I am getting nowhere with this.
is there a trick to do these? I keep getting more and more variations of i. like i^2-1, and (1-i^2)-1

ix + (1+i)y=i
(1-i)x + y-iz=1
y + z = 1

ix + (1+i)y = i
i(1-i)x - (i^2-1)z = i-1 [iR2-r3]
[(1-i)(1+i)-i]x - (1+i)iz = (1+i)-i [(1+i)R2-R1]

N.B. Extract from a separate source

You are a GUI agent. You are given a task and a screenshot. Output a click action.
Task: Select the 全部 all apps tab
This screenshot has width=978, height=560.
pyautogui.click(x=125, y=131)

okay.. and i simplified this, and got stuck.

ix + (1+i) = i
i(1-i)x + (1-i^2)z = i-1
[(1-i^2)-i]x - (1+i)iz = 1

any help would be great, thanks.

Last edited: Sep 30, 2007
2. Sep 30, 2007

Staff: Mentor

Since i is the sqrt(-1) then i^2 = -1. That will simplify all of your powers of i down to simple complex numbers. Other than that there is nothing different or unusual in solving this system.

3. Sep 30, 2007

HallsofIvy

Looks to me like it's straight forward. If y+ z= 1 then clearly z= 1- y. Put that into the second equation and you have (1-i)x+ y- i- iy= (1-i)x+ (1-i)y= 1- i so x+ y= 1. From that, y= 1-x so the first equation becomes ix+ (1+i)(1-x)= ix+ 1-x+i- ix= x+ 1-i= i. That should be easy to solve.